You could imagine designing a reflection process that circumvents this issue, e.g. by setting up systems that make all ideas much less viral.

Potential solution via moral trade

(Thanks to Will Macaskill for this idea) Let’s say you have 100 clever design ideas for the reflection process, but you’re not sure if they’re going to work. You could imagine running them all in parallel in different slices of the universe. Suppose that 10% of them actually end up with good values, while 90% end up in traps. It’s possible that there’s enough gains to be had from moral trade that the slices can trade and the good values end up 90% satisfied in the whole universe.

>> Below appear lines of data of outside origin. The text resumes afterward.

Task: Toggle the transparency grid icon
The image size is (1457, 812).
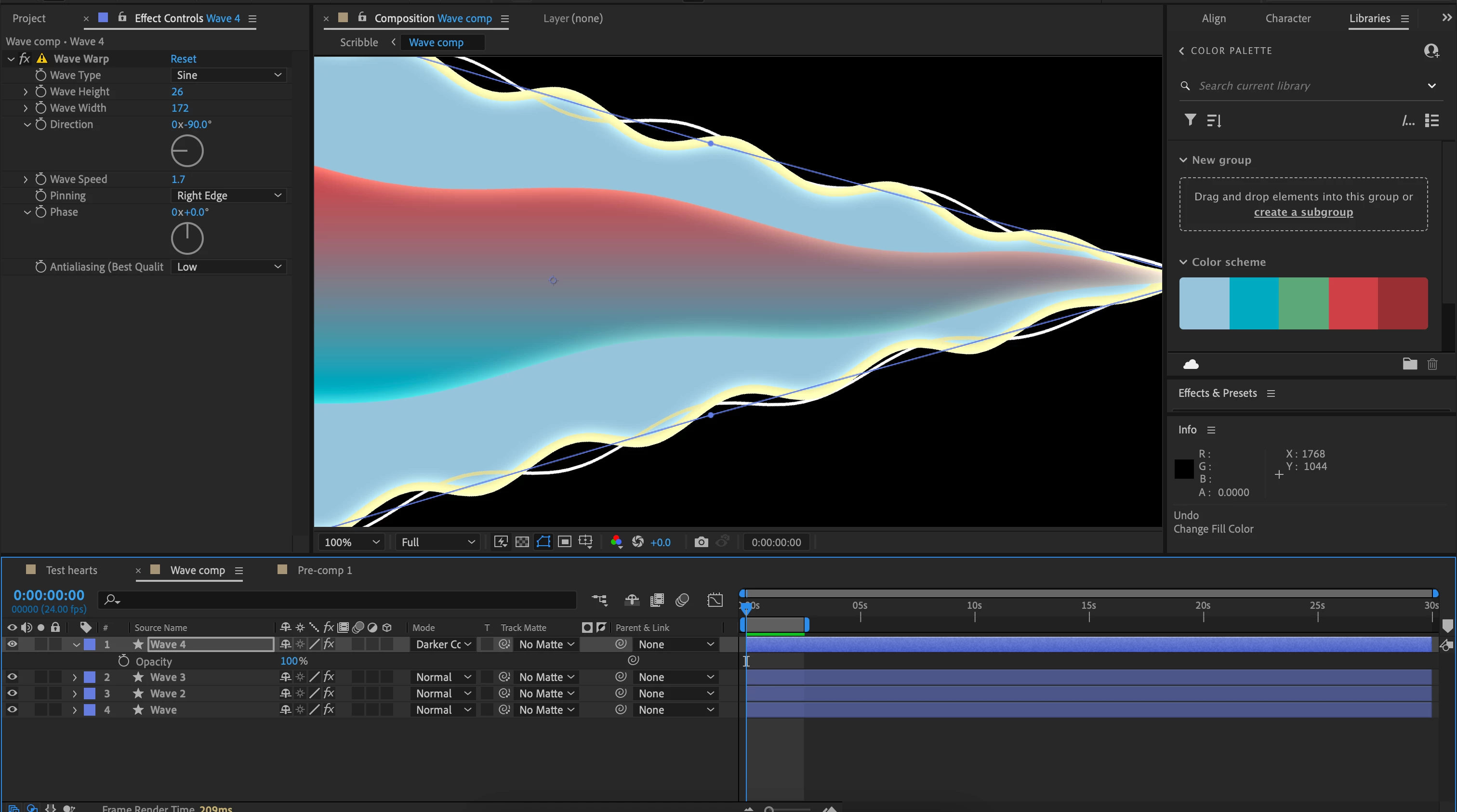Action: pyautogui.click(x=522, y=542)
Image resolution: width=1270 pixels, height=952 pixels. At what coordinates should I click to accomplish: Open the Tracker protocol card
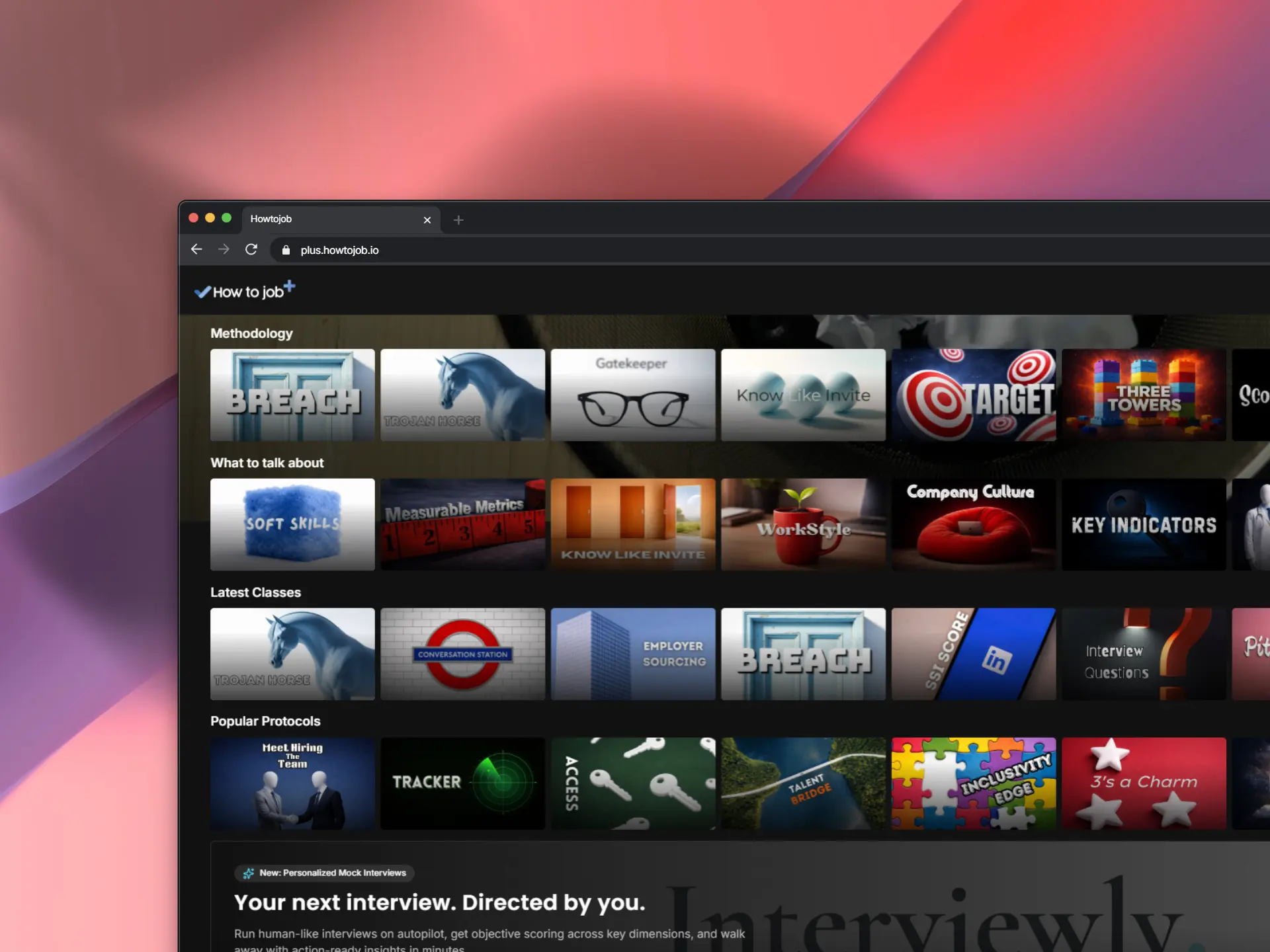click(462, 783)
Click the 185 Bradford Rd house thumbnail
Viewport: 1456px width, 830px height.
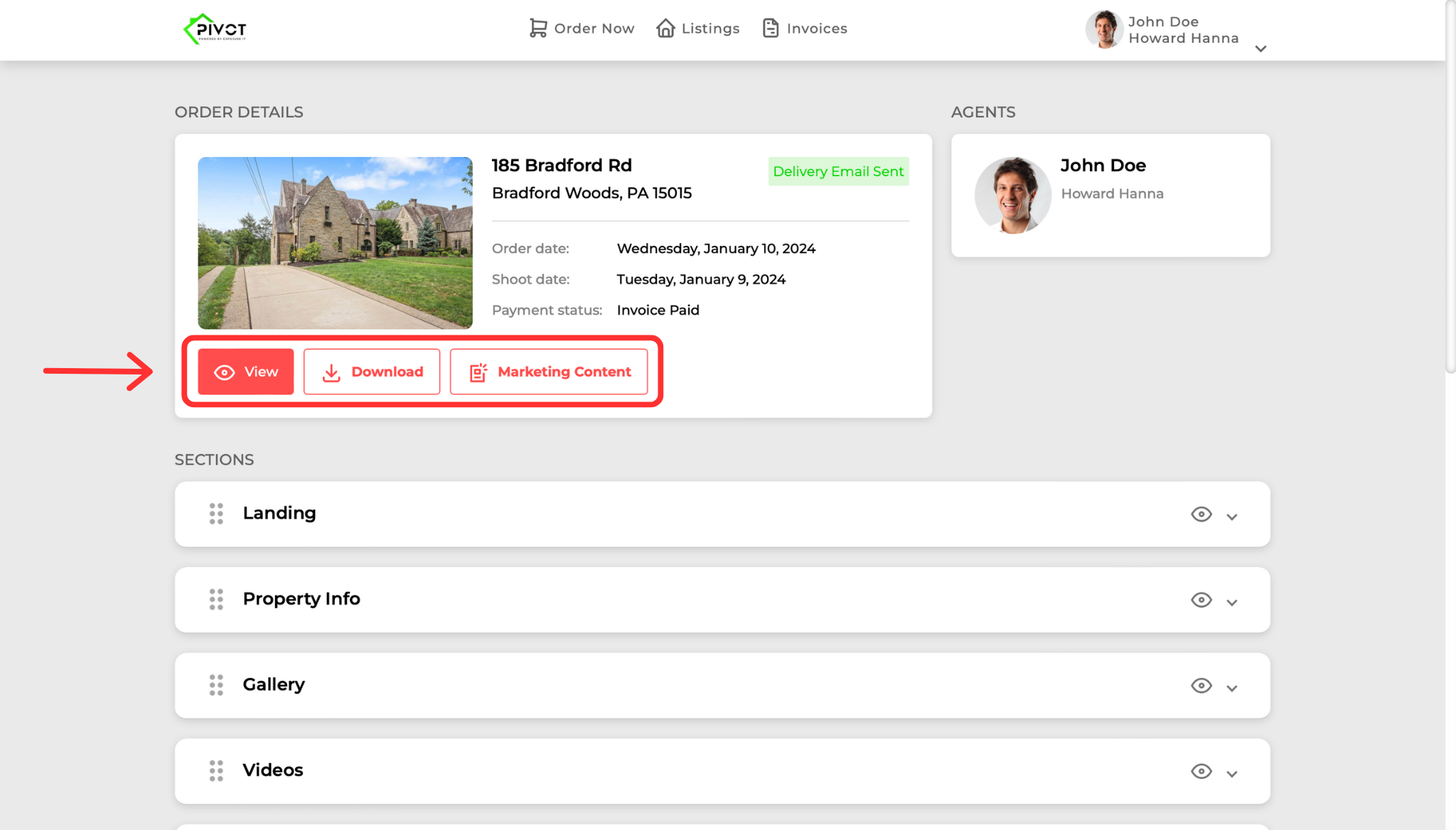pos(335,243)
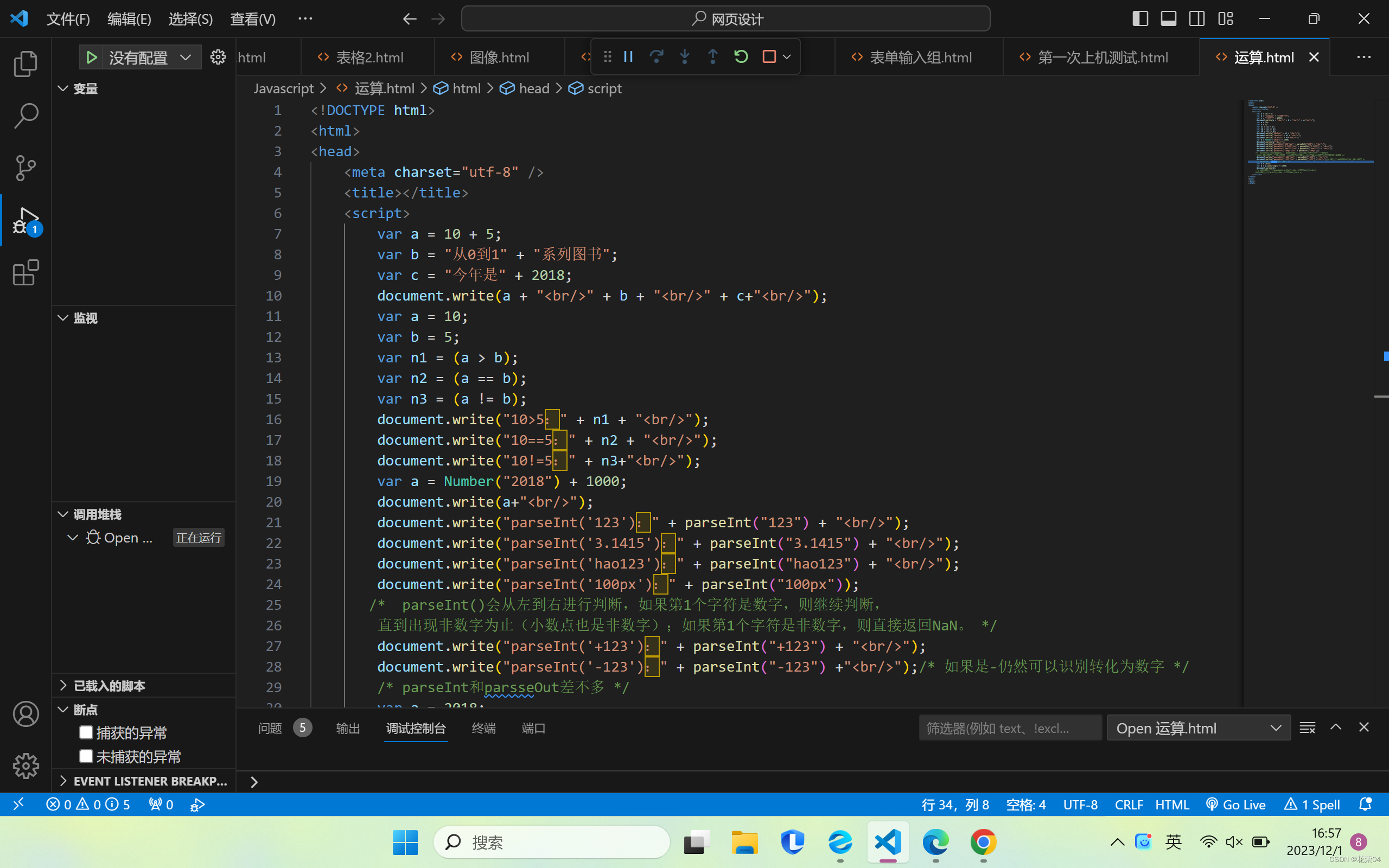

Potentially useful tool: zero-knowledge proofs or arguments

(Thanks to Will Macaskill for suggesting something along these lines) Let’s say that Alice and Bob agree that a good value system should have property P. Alice claims that she has found a value system V that satisfies P. From Bob’s perspective, either Alice is telling the truth, or Alice is trying to spread V (which is viral) to Bob by trying to get Bob to consider V. Bob can ask Alice for a zero-knowledge proof or argument that V satisfies P, so that Bob can become convinced that V satisfies P without being exposed to the details of V.

Appendix: formalizing thorough exploration and trap avoidance

Let us introduce some terms:

Postulate/​loose definition: We will imagine a hypothetical “perfect” reflective process (PRP). This is the sort of thing that an outside observer of our universe would look at and be like, “yup, that turned out great, nothing went wrong during reflection and humanity realized its full potential”.

Definition: A value system is good for a person P if it is at least half as good as the value system that P ends up with in the PRP. A value system is bad for a person P if it is at most 1% as good as the value system that P ends up with in the PRP. A value system V is for P viral if merely considering V causes P to permanently adopt P with >50% likelihood. A value system V is a trap for P if it is both viral for P and bad for P.

Definition: A person (or AI or other entity) is informed if they have considered (but not necessarily adopted) a value system that is good for them.

Then we can formalize the two goals as follows:

  1. Thorough exploration: a majority of people become informed in the next billion years.

  2. Trap avoidance: among people who are informed in a billion years, fewer than half consider a value system that is a trap for them.